• [Directions]: Return each line exactly, beginning with the one that has "The height and" and finishing with the final line of the material. Drop any pictures.

----- Data supplied -----

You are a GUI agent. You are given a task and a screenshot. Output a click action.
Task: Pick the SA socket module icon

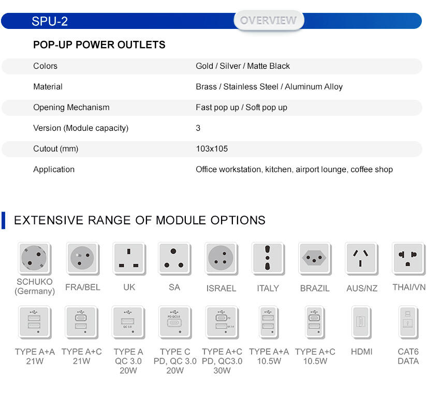(174, 258)
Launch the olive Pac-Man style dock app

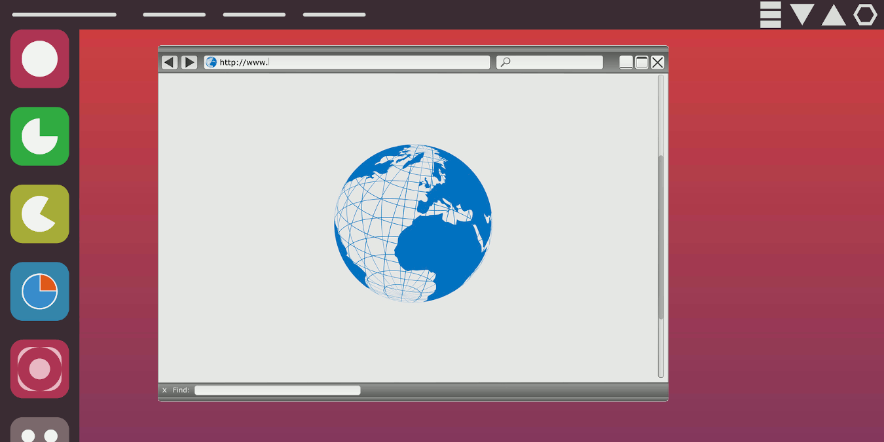click(39, 213)
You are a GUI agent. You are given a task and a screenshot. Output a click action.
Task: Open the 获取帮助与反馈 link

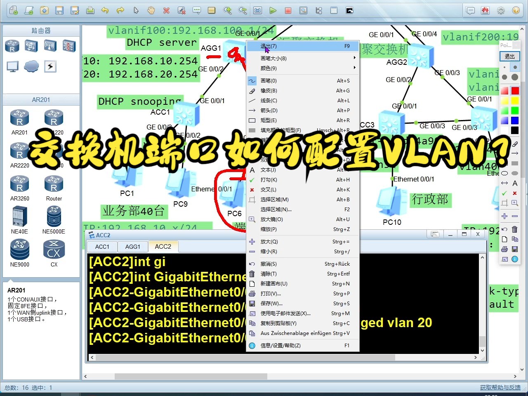click(499, 387)
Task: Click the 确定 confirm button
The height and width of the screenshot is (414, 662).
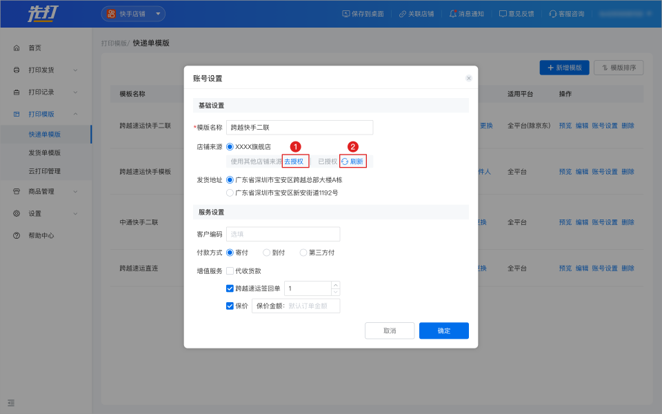Action: [x=443, y=331]
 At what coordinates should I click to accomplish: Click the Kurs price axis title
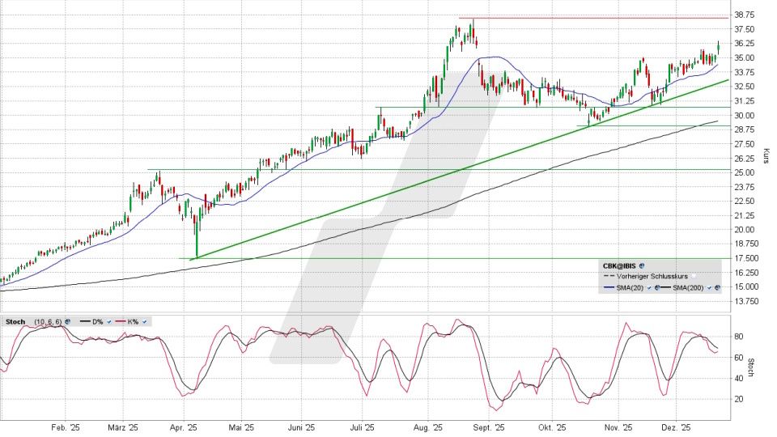[766, 155]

-----

• [Solution]:
The height and width of the screenshot is (414, 662).
Action: [x=443, y=331]
 At what coordinates should I click to accomplish: Click the Kurs price axis title
[766, 155]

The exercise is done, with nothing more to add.